*What to do:* Write out the data exactly, every line included.

BEGIN Working data

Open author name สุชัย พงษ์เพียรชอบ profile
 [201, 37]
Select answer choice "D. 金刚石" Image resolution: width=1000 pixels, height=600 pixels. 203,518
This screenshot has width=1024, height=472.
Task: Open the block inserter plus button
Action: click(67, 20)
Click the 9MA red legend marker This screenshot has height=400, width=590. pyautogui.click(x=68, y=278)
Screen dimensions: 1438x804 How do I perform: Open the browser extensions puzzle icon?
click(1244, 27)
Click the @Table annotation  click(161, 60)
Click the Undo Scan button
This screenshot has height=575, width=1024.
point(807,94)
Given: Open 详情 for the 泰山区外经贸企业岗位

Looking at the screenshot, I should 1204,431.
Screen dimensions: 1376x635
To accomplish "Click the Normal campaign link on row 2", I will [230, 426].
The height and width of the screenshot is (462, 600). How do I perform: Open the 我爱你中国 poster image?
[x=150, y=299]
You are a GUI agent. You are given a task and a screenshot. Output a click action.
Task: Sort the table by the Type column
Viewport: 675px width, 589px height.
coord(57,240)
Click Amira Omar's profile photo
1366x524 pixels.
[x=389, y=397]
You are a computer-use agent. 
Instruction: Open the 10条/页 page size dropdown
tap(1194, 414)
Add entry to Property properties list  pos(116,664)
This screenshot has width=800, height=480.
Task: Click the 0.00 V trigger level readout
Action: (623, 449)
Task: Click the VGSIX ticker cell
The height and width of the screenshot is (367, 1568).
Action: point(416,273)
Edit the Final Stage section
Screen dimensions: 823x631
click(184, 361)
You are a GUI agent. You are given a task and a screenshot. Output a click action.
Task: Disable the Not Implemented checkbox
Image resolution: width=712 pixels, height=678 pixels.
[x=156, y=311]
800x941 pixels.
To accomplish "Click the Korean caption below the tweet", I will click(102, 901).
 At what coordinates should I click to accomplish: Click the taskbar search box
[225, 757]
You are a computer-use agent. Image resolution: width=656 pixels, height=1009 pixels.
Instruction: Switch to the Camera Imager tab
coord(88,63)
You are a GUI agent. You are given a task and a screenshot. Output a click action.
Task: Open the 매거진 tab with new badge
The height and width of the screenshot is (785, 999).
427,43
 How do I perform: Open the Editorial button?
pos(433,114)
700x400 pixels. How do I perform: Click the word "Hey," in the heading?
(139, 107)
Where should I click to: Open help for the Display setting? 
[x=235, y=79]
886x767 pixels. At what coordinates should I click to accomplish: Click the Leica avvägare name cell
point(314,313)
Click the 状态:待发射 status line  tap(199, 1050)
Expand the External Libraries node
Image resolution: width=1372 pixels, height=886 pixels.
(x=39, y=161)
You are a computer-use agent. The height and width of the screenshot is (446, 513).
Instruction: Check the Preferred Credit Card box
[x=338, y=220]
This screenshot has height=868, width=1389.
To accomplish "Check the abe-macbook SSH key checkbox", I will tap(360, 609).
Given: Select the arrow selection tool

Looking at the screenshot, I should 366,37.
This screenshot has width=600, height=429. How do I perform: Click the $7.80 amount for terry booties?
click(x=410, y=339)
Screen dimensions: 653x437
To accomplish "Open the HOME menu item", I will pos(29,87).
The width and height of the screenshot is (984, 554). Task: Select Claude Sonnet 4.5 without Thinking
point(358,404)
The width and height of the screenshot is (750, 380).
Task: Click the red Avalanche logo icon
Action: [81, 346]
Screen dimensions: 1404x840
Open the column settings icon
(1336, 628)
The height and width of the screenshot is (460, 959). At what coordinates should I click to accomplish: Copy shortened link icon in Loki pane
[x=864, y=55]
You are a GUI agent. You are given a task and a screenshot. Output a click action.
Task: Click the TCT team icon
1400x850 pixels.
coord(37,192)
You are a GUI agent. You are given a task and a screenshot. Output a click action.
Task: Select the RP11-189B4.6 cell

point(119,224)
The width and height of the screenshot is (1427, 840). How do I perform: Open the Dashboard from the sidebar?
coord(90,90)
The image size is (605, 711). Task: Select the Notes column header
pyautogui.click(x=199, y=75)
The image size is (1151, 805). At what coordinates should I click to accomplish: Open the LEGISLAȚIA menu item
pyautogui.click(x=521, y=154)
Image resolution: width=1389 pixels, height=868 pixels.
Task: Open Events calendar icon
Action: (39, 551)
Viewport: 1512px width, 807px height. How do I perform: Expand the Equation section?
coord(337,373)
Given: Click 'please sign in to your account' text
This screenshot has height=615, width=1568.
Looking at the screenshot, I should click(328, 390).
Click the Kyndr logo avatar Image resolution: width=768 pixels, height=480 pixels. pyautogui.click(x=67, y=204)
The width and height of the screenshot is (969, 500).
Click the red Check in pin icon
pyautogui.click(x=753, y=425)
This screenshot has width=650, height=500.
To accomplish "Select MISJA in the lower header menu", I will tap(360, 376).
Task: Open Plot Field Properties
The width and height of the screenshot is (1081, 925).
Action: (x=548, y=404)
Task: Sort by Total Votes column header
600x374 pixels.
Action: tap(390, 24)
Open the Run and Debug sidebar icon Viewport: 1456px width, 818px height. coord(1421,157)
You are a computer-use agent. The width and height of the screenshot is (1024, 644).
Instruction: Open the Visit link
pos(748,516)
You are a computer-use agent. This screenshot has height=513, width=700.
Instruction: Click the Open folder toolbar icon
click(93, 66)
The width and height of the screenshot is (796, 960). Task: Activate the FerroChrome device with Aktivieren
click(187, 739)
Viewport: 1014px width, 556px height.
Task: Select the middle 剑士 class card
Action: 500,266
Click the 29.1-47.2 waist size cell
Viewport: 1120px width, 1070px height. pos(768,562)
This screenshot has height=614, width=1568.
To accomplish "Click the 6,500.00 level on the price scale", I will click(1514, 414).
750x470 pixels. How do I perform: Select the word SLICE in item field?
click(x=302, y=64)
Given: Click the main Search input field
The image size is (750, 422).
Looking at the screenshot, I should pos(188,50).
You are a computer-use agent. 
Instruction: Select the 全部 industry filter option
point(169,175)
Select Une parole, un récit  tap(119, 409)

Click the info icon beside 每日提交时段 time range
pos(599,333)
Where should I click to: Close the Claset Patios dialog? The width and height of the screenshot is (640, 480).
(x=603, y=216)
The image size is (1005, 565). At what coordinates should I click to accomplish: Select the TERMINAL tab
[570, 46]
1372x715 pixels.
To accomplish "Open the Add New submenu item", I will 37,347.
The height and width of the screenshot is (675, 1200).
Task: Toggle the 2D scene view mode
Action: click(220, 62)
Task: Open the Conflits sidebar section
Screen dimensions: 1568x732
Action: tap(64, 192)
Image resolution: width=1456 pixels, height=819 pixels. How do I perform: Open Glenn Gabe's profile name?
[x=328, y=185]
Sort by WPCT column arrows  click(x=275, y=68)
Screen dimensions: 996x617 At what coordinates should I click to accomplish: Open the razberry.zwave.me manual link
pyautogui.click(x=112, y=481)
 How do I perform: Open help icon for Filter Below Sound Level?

END Working data

*Answer area:*
Open author name สุชัย พงษ์เพียรชอบ profile
 [201, 37]
Select answer choice "D. 金刚石" Image resolution: width=1000 pixels, height=600 pixels. 203,518
This screenshot has width=1024, height=472.
Task: Open the block inserter plus button
Action: click(67, 20)
Click the 9MA red legend marker This screenshot has height=400, width=590. pyautogui.click(x=68, y=278)
Screen dimensions: 1438x804 How do I perform: Open the browser extensions puzzle icon?
click(1244, 27)
Click the @Table annotation  click(161, 60)
Click the Undo Scan button
This screenshot has height=575, width=1024.
point(807,94)
Given: Open 详情 for the 泰山区外经贸企业岗位

Looking at the screenshot, I should 1204,431.
Screen dimensions: 1376x635
To accomplish "Click the Normal campaign link on row 2", I will [230, 426].
The height and width of the screenshot is (462, 600). How do I perform: Open the 我爱你中国 poster image?
[x=150, y=299]
You are a GUI agent. You are given a task and a screenshot. Output a click action.
Task: Sort the table by the Type column
Viewport: 675px width, 589px height.
coord(57,240)
Click Amira Omar's profile photo
1366x524 pixels.
[x=389, y=397]
You are a computer-use agent. 
Instruction: Open the 10条/页 page size dropdown
tap(1194, 414)
Add entry to Property properties list  pos(116,664)
This screenshot has width=800, height=480.
Task: Click the 0.00 V trigger level readout
Action: (623, 449)
Task: Click the VGSIX ticker cell
The height and width of the screenshot is (367, 1568).
Action: point(416,273)
Edit the Final Stage section
Screen dimensions: 823x631
click(184, 361)
You are a GUI agent. You are given a task and a screenshot. Output a click action.
Task: Disable the Not Implemented checkbox
Image resolution: width=712 pixels, height=678 pixels.
[x=156, y=311]
800x941 pixels.
To accomplish "Click the Korean caption below the tweet", I will click(102, 901).
 At what coordinates should I click to accomplish: Click the taskbar search box
[225, 757]
You are a computer-use agent. Image resolution: width=656 pixels, height=1009 pixels.
Instruction: Switch to the Camera Imager tab
coord(88,63)
You are a GUI agent. You are given a task and a screenshot. Output a click action.
Task: Open the 매거진 tab with new badge
The height and width of the screenshot is (785, 999).
427,43
 How do I perform: Open the Editorial button?
pos(433,114)
700x400 pixels. How do I perform: Click the word "Hey," in the heading?
(139, 107)
Where should I click to: Open help for the Display setting? 
[x=235, y=79]
886x767 pixels. At what coordinates should I click to accomplish: Click the Leica avvägare name cell
point(314,313)
Click the 状态:待发射 status line  tap(199, 1050)
Expand the External Libraries node
Image resolution: width=1372 pixels, height=886 pixels.
(x=39, y=161)
You are a computer-use agent. The height and width of the screenshot is (446, 513).
Instruction: Check the Preferred Credit Card box
[x=338, y=220]
This screenshot has height=868, width=1389.
To accomplish "Check the abe-macbook SSH key checkbox", I will tap(360, 609).
Given: Select the arrow selection tool

Looking at the screenshot, I should 366,37.
This screenshot has width=600, height=429. How do I perform: Click the $7.80 amount for terry booties?
click(x=410, y=339)
Screen dimensions: 653x437
To accomplish "Open the HOME menu item", I will pos(29,87).
The width and height of the screenshot is (984, 554). Task: Select Claude Sonnet 4.5 without Thinking
point(358,404)
The width and height of the screenshot is (750, 380).
Task: Click the red Avalanche logo icon
Action: [81, 346]
Screen dimensions: 1404x840
Open the column settings icon
(1336, 628)
The height and width of the screenshot is (460, 959). At what coordinates should I click to accomplish: Copy shortened link icon in Loki pane
[x=864, y=55]
You are a GUI agent. You are given a task and a screenshot. Output a click action.
Task: Click the TCT team icon
1400x850 pixels.
coord(37,192)
You are a GUI agent. You are given a task and a screenshot. Output a click action.
Task: Select the RP11-189B4.6 cell

point(119,224)
The width and height of the screenshot is (1427, 840). How do I perform: Open the Dashboard from the sidebar?
coord(90,90)
The image size is (605, 711). Task: Select the Notes column header
pyautogui.click(x=199, y=75)
The image size is (1151, 805). At what coordinates should I click to accomplish: Open the LEGISLAȚIA menu item
pyautogui.click(x=521, y=154)
Image resolution: width=1389 pixels, height=868 pixels.
Task: Open Events calendar icon
Action: (39, 551)
Viewport: 1512px width, 807px height. How do I perform: Expand the Equation section?
coord(337,373)
Given: Click 'please sign in to your account' text
This screenshot has height=615, width=1568.
Looking at the screenshot, I should click(328, 390).
Click the Kyndr logo avatar Image resolution: width=768 pixels, height=480 pixels. pyautogui.click(x=67, y=204)
The width and height of the screenshot is (969, 500).
Click the red Check in pin icon
pyautogui.click(x=753, y=425)
This screenshot has width=650, height=500.
To accomplish "Select MISJA in the lower header menu", I will tap(360, 376).
Task: Open Plot Field Properties
The width and height of the screenshot is (1081, 925).
Action: (x=548, y=404)
Task: Sort by Total Votes column header
600x374 pixels.
Action: tap(390, 24)
Open the Run and Debug sidebar icon Viewport: 1456px width, 818px height. coord(1421,157)
You are a computer-use agent. The width and height of the screenshot is (1024, 644).
Instruction: Open the Visit link
pos(748,516)
You are a computer-use agent. This screenshot has height=513, width=700.
Instruction: Click the Open folder toolbar icon
click(93, 66)
The width and height of the screenshot is (796, 960). Task: Activate the FerroChrome device with Aktivieren
click(187, 739)
Viewport: 1014px width, 556px height.
Task: Select the middle 剑士 class card
Action: 500,266
Click the 29.1-47.2 waist size cell
Viewport: 1120px width, 1070px height. pos(768,562)
This screenshot has height=614, width=1568.
To accomplish "Click the 6,500.00 level on the price scale", I will click(1514, 414).
750x470 pixels. How do I perform: Select the word SLICE in item field?
click(x=302, y=64)
Given: Click the main Search input field
The image size is (750, 422).
Looking at the screenshot, I should pos(188,50).
You are a computer-use agent. 
Instruction: Select the 全部 industry filter option
point(169,175)
Select Une parole, un récit  tap(119, 409)

Click the info icon beside 每日提交时段 time range
pos(599,333)
Where should I click to: Close the Claset Patios dialog? The width and height of the screenshot is (640, 480).
(x=603, y=216)
The image size is (1005, 565). At what coordinates should I click to accomplish: Select the TERMINAL tab
[570, 46]
1372x715 pixels.
To accomplish "Open the Add New submenu item", I will 37,347.
The height and width of the screenshot is (675, 1200).
Task: Toggle the 2D scene view mode
Action: click(220, 62)
Task: Open the Conflits sidebar section
Screen dimensions: 1568x732
Action: tap(64, 192)
Image resolution: width=1456 pixels, height=819 pixels. How do I perform: Open Glenn Gabe's profile name?
[x=328, y=185]
Sort by WPCT column arrows  click(x=275, y=68)
Screen dimensions: 996x617 At what coordinates should I click to accomplish: Open the razberry.zwave.me manual link
pyautogui.click(x=112, y=481)
 How do I perform: Open help icon for Filter Below Sound Level?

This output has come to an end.